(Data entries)
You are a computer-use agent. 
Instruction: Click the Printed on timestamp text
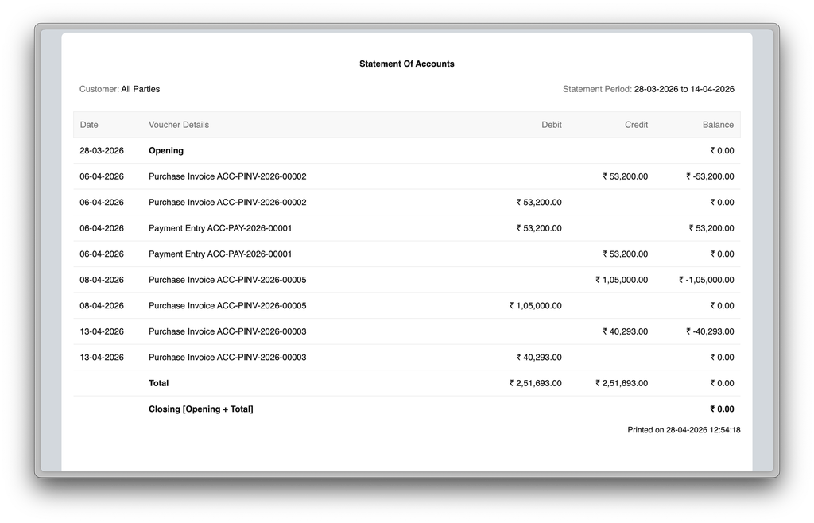(684, 430)
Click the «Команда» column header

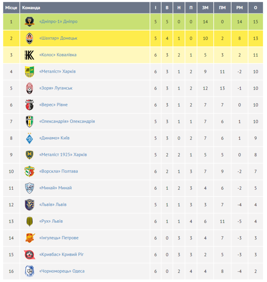[31, 8]
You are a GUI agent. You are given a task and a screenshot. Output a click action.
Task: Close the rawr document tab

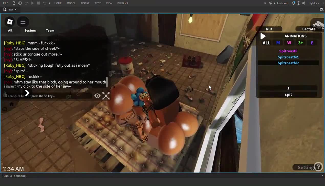point(16,9)
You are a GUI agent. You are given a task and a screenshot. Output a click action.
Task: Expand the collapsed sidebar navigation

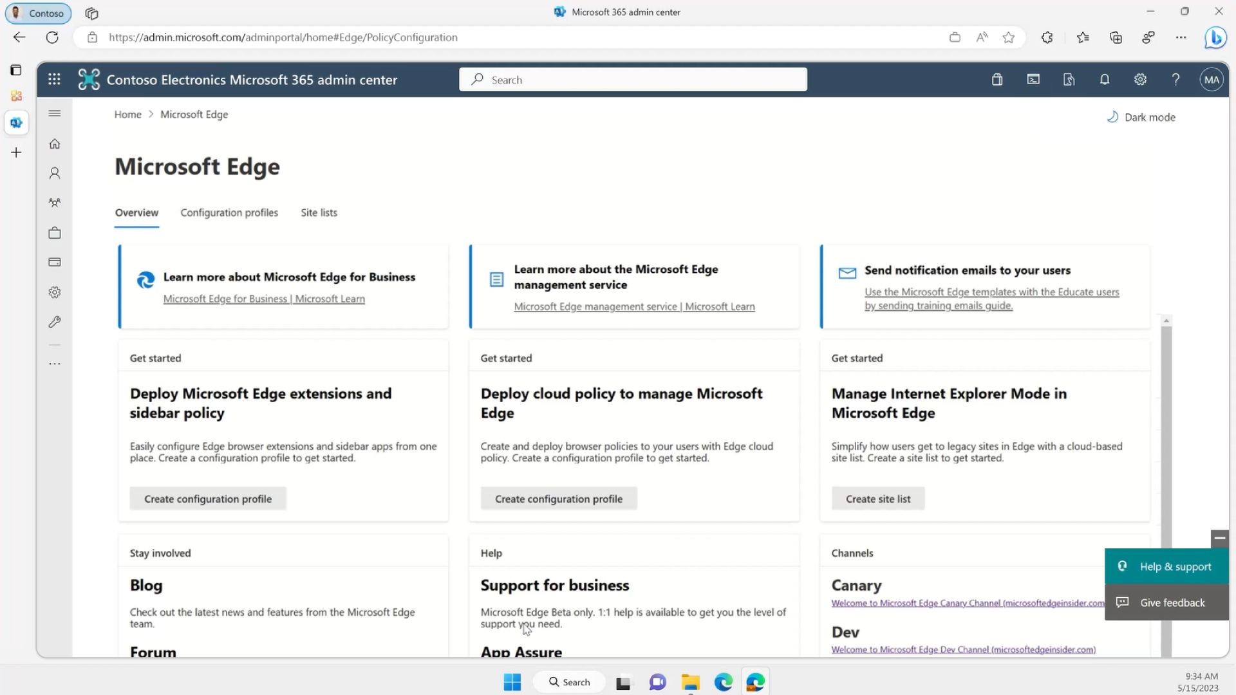click(x=54, y=113)
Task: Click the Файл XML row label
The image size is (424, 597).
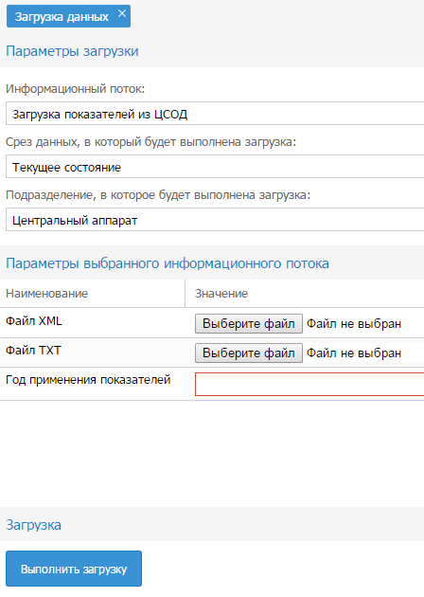Action: point(34,321)
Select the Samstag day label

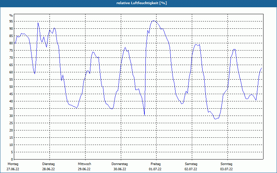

WHAT YOU ARE ASKED TO DO →
Could you restate every entry above word for word, leaving out the pictures?

TASK OUTPUT →
You are a computer-use agent. 
Instruction: Click the Printed on timestamp text
(684, 430)
Click the «Команда» column header

[31, 8]
You are a GUI agent. You are given a task and a screenshot. Output a click action.
Task: Close the rawr document tab

point(16,9)
You are a GUI agent. You are given a task and a screenshot. Output a click action.
Task: Expand the collapsed sidebar navigation

click(x=54, y=113)
Task: Click the Файл XML row label
The image size is (424, 597).
Action: point(34,321)
Select the Samstag day label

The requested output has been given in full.